Determine the Orientation

Since the larger denominator is under the \(x^2\) term, the major axis of the ellipse lies along the x-axis. This means the ellipse is horizontally oriented.

Sketch the Graph

To sketch the graph:1. Center the ellipse at the origin \((0,0)\).2. Plot the vertices along the major axis (x-axis) at \((3,0)\) and \((-3,0)\).3. Plot the co-vertices along the minor axis (y-axis) at \((0,2)\) and \((0,-2)\).4. Draw the ellipse through these points, ensuring it is longer along the x-axis.

Key concepts

Ellipse

An ellipse is one of the four types of conic sections, which include ellipses, circles, parabolas, and hyperbolas. It is formed by slicing a cone with a plane at an angle such that it does not intersect the base of the cone. An ellipse looks like an elongated circle and has a smooth, symmetric shape.

There are two axes in an ellipse: the major axis and the minor axis. The major axis is the longest line that can be drawn through the center of the ellipse, whereas the minor axis is the shortest. The points where these axes intersect the ellipse are called vertices for the major axis and co-vertices for the minor axis.

• The center of the ellipse is the midpoint of both the major and minor axes.
• A special property of ellipses is that the sum of the distances from any point on the ellipse to two fixed points, called foci, remains constant.

Understanding these basic properties can help in visualizing and sketching an ellipse.

Standard Form

The standard form of an ellipse is a simplified mathematical model of its equation, making it easier to identify key features like the axes' lengths and the orientation. The equation of an ellipse in standard form is given by:
\[ \frac{x^2}{a^2} + \frac{y^2}{b^2} = 1 \]
Here, \(a\) and \(b\) represent the semi-major and semi-minor axes, respectively.

When the equation is rearranged to fit this form, crucial details about the ellipse's dimensions and placement become evident.

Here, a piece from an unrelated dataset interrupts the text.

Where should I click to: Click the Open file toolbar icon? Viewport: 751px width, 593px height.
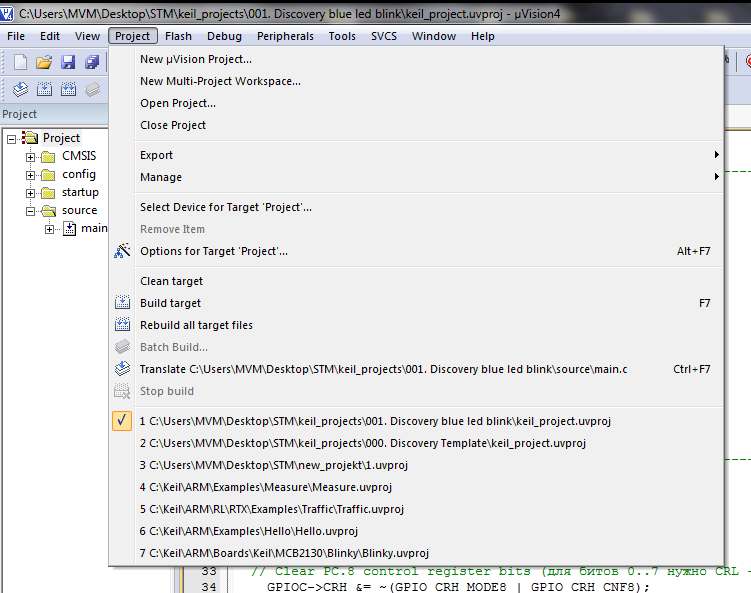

By comparing the coefficients of the squared terms, one can easily determine which axis is the major or minor.

• If \(a > b\), the ellipse is oriented horizontally.
• If \(b > a\), it's oriented vertically.
• The equation must be equated to 1 to confirm it's in the standard form.

Transforming any elliptical equation into this standard form simplifies further analyses and graphing steps.

Graph Sketching

Graph sketching for conic sections, like ellipses, requires understanding both the equation and its geometric interpretation. By transforming the equation into standard form, we can easily plot the shape on a graph.

Start by identifying the center from the standard form equation. For an ellipse centered at the origin, this point is \((0,0)\). Then, identify the lengths of the semi-major and semi-minor axes, \(a\) and \(b\), respectively.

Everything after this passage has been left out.